Les intelligences artificielles génératives ont, et continuent d'avaler des milliards de pages web pour apprendre à produire du texte, des images ou du son. Mais derrière cette prouesse technique se cache une question embarrassante : nos données personnelles (photos, articles, commentaires, publications) sont-elles récoltées sans que nous le sachions pour entraîner ces modèles ?
Le 7 juillet 2026, le Comité européen de la protection des données (CEPD) a publié deux séries de lignes directrices pour clarifier les règles du jeu : l'une sur le moissonnage de données dans le contexte de l'IA générative, l'autre sur l'anonymisation. L'objectif est de rappeler aux entreprises qui développent ces systèmes qu'elles doivent respecter le RGPD, même quand elles aspirent le web à grande échelle.

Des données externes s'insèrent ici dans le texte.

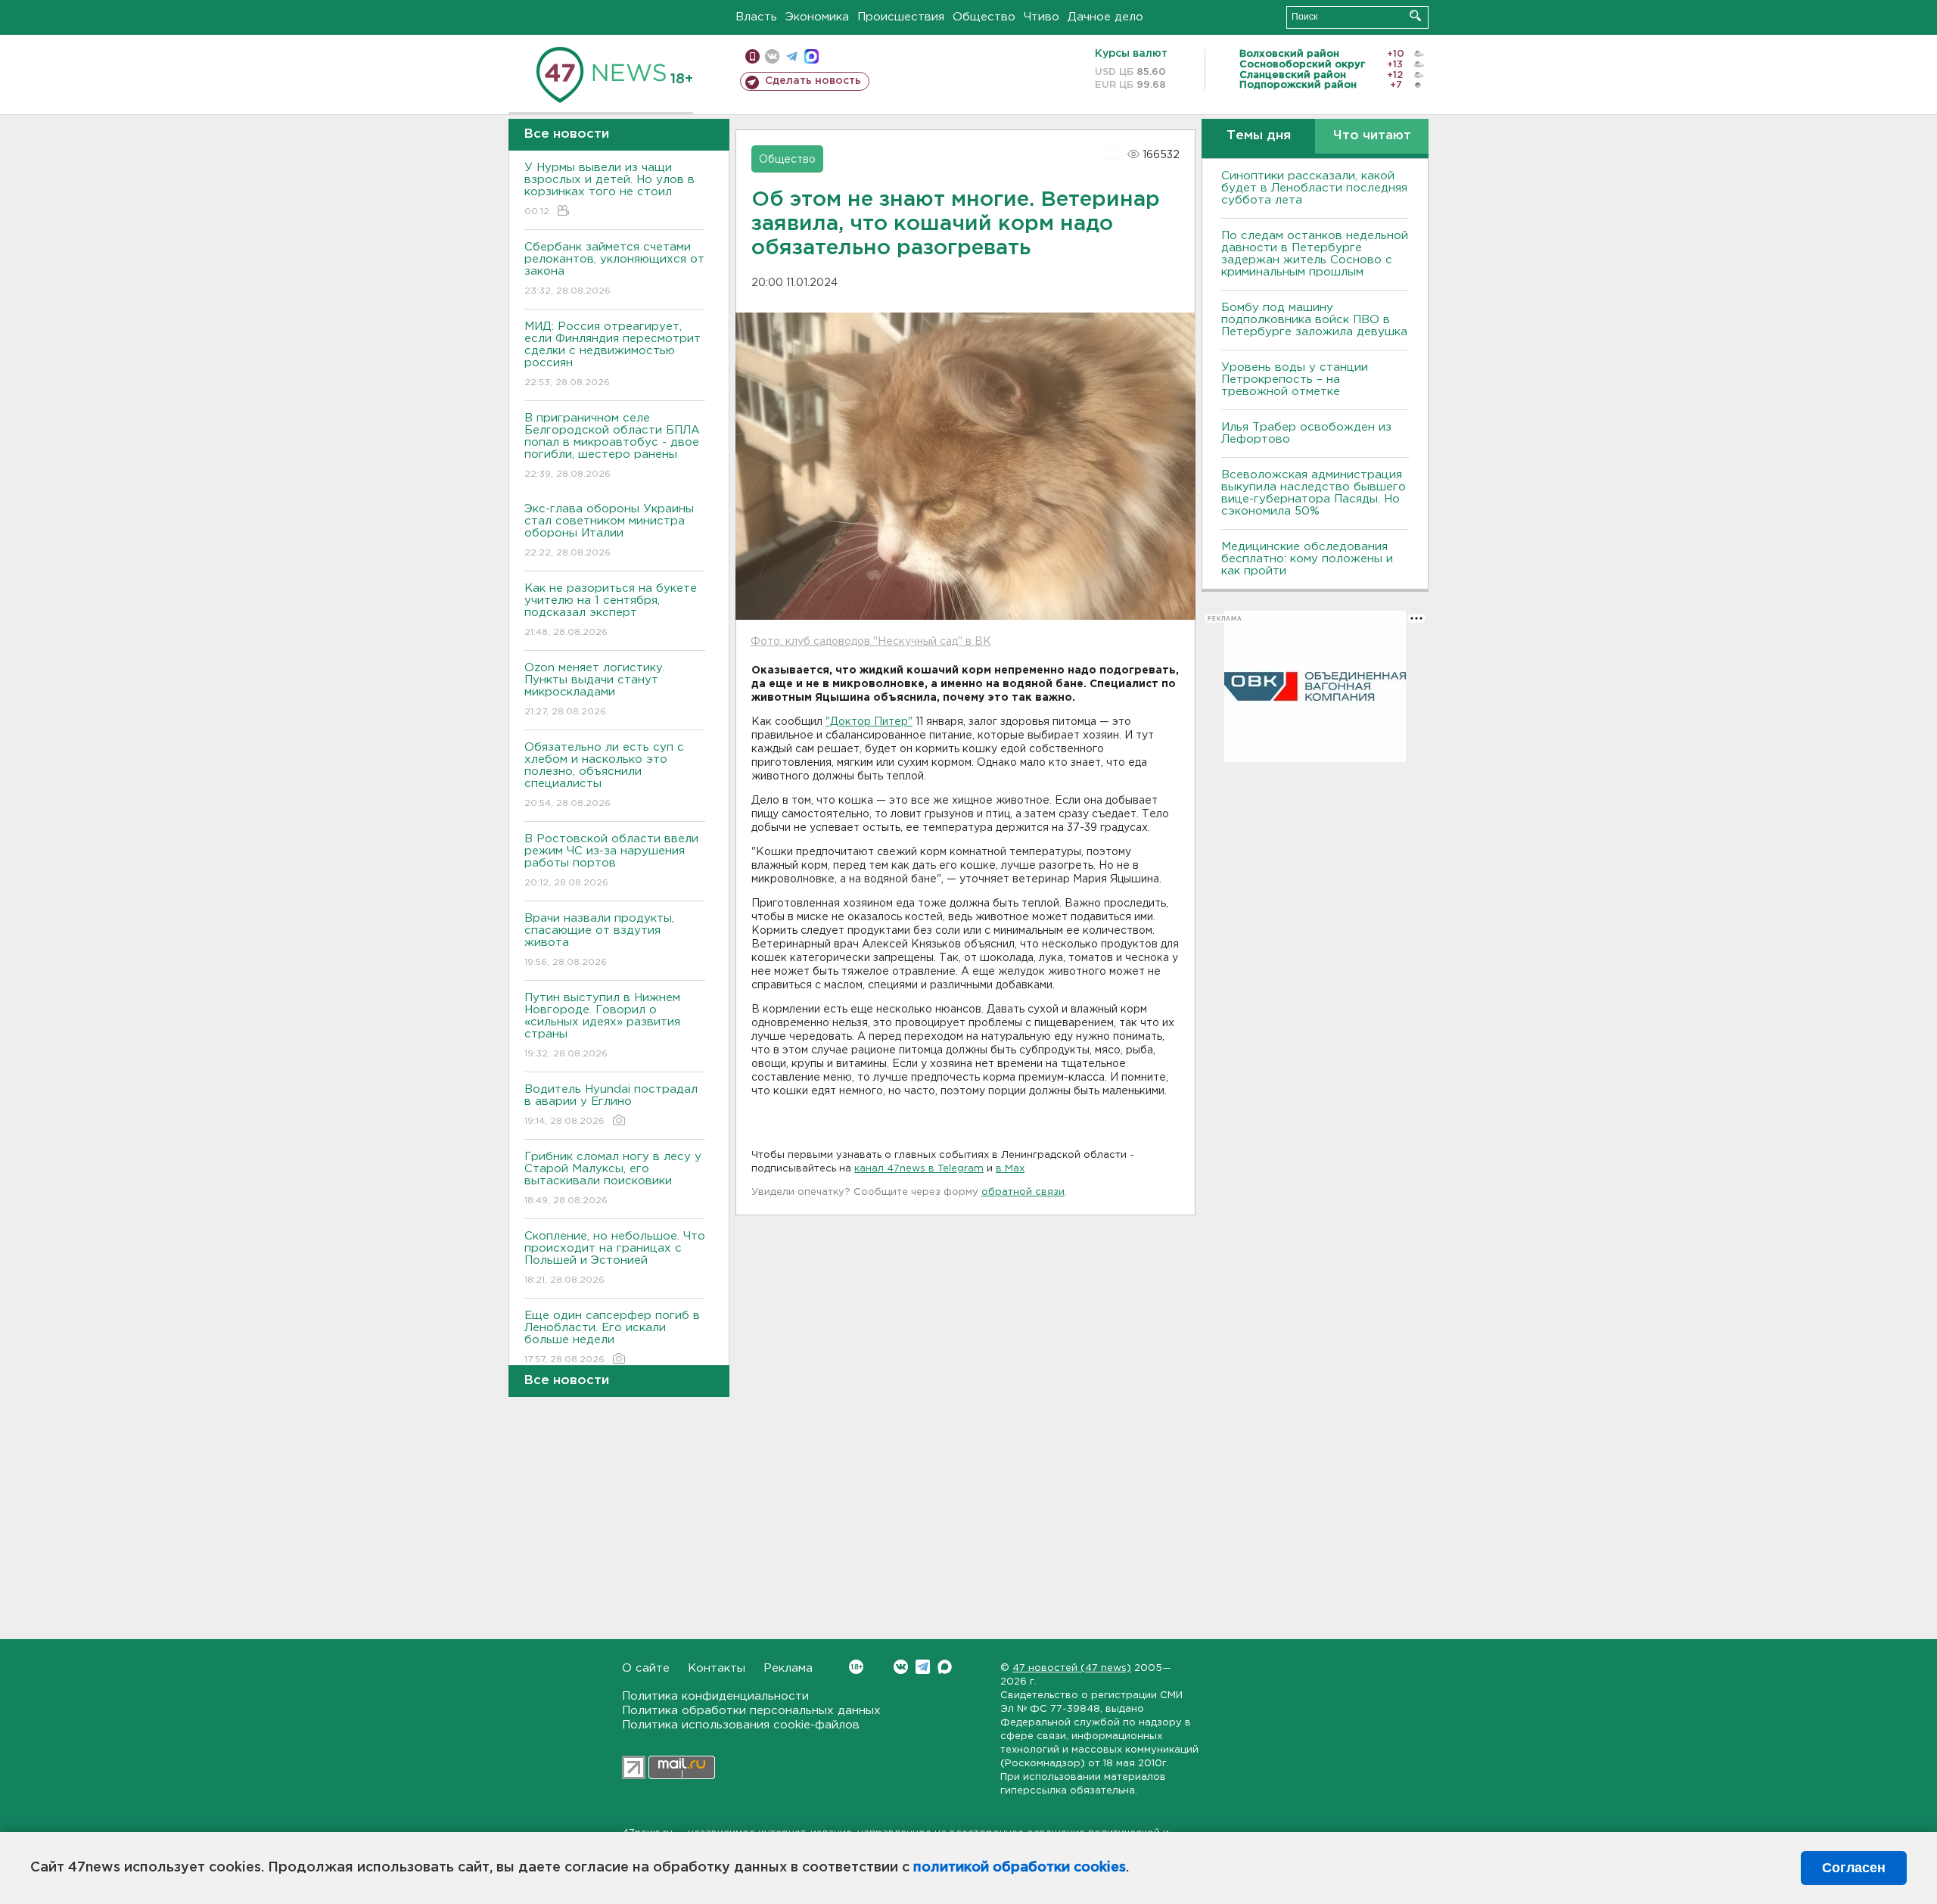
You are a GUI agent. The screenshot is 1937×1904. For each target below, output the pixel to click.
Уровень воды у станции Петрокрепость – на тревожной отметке (1294, 379)
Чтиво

Pourquoi l'IA générative a besoin de tant de données
Pour fonctionner, une IA générative comme ChatGPT, Gemini ou Midjourney doit apprendre à partir de quantités colossales de contenus existants. Elle analyse des textes, des images, des vidéos publiés en ligne pour identifier des modèles, puis génère de nouveaux contenus sur cette base.
Ce processus repose sur une technique appelée moissonnage (ou web scraping en anglais) : des logiciels parcourent automatiquement des sites web, des forums, des réseaux sociaux pour aspirer massivement des données. Mais Ces données incluent souvent des informations personnelles : votre nom, vos photos, vos commentaires, vos publications. Et la plupart du temps, vous n'avez jamais consenti à ce que vos contenus servent à entraîner une IA.
Ce que disent les nouvelles lignes directrices
Le CEPD rappelle un principe simple : le RGPD s'applique dès qu'on traite des données personnelles, même récoltées automatiquement sur le web. Les entreprises doivent donc respecter plusieurs obligations :
- Transparence : en théorie, les personnes doivent être informées que leurs données sont collectées. Le CEPD admet toutefois qu'une information individuelle peut être impossible, mais recommande au minimum une communication publique claire.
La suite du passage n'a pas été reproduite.